過失相殺を行うには、未成年者の場合、責任能力がなくとも事理弁識能力が備わっていれば足りる。
損害賠償請求権の行使期間
- 損害賠償請求権について民法は「不法行為による損害賠償の請求権は、被害者またはその法定代理人が損害及び加害者を知った時から三年間行使しないときは、時効によって消滅する。不法行為の時から二十年を経過したときも、同様とする」と規定する(724条)。
- 724条前段の「被害者またはその法定代理人が損害及び加害者を知った時から三年間」については消滅時効の時効期間であると解されている。消滅時効の起算点は「被害者またはその法定代理人が損害及び加害者を知った時」とされている(724条前段)。損害を知った時について、判例は受傷時に予期できなかった後遺症については後日治療を受けるようになるまでは治療費用の時効は進行しないものと解している(最判昭和42年7月18日民集21巻6号1559頁)。また、加害者を知った時については「加害者に対する賠償請求が事実上可能な状況のもとに、その可能な程度にこれを知つた時」を意味すると解されている(最判昭和48年11月16頁民集27巻10号1374頁)。

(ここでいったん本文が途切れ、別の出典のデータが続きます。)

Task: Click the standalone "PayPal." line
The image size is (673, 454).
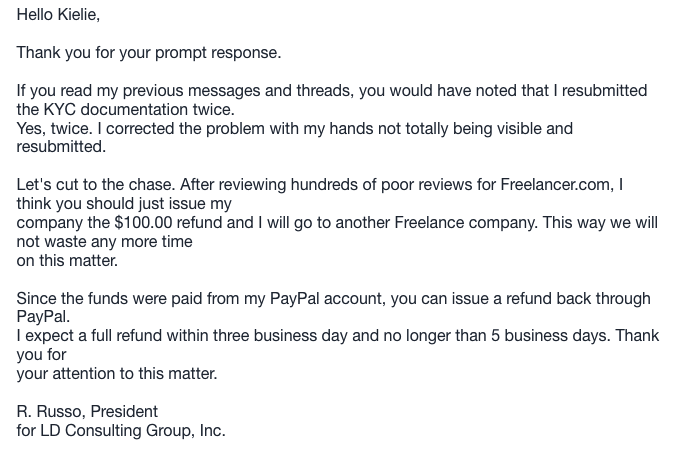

- 724条後段の「不法行為の時から二十年」については除斥期間を規定したものと解されている(最判平成元年12月21日民集43巻12号2209頁)。除斥期間の起算点は「不法行為の時」とされているが(724条後段)が、判例は身体に蓄積する物質が原因で人の健康が害される場合で、一定の潜伏期間が経過した後に症状が現れる疾病など、加害行為から相当期間たってから損害が発生する場合は、損害発生時から起算するとしている(最判平成18年6月16日民集60巻5号1997頁)。
請求権の競合の問題
債務不履行責任との関係で、ある行為が不法行為責任と債務不履行責任の両方の成立要件を満たす場合には請求権が競合することになる。この場合、被害者は加害者に対して、不法行為責任を追及することも、債務不履行責任を追及することもできるとされている(詳しくは訴訟物を参照)。
行政上の不法行為責任
民法上の不法行為責任(709条以下)の特則として、国家賠償法が用意されている。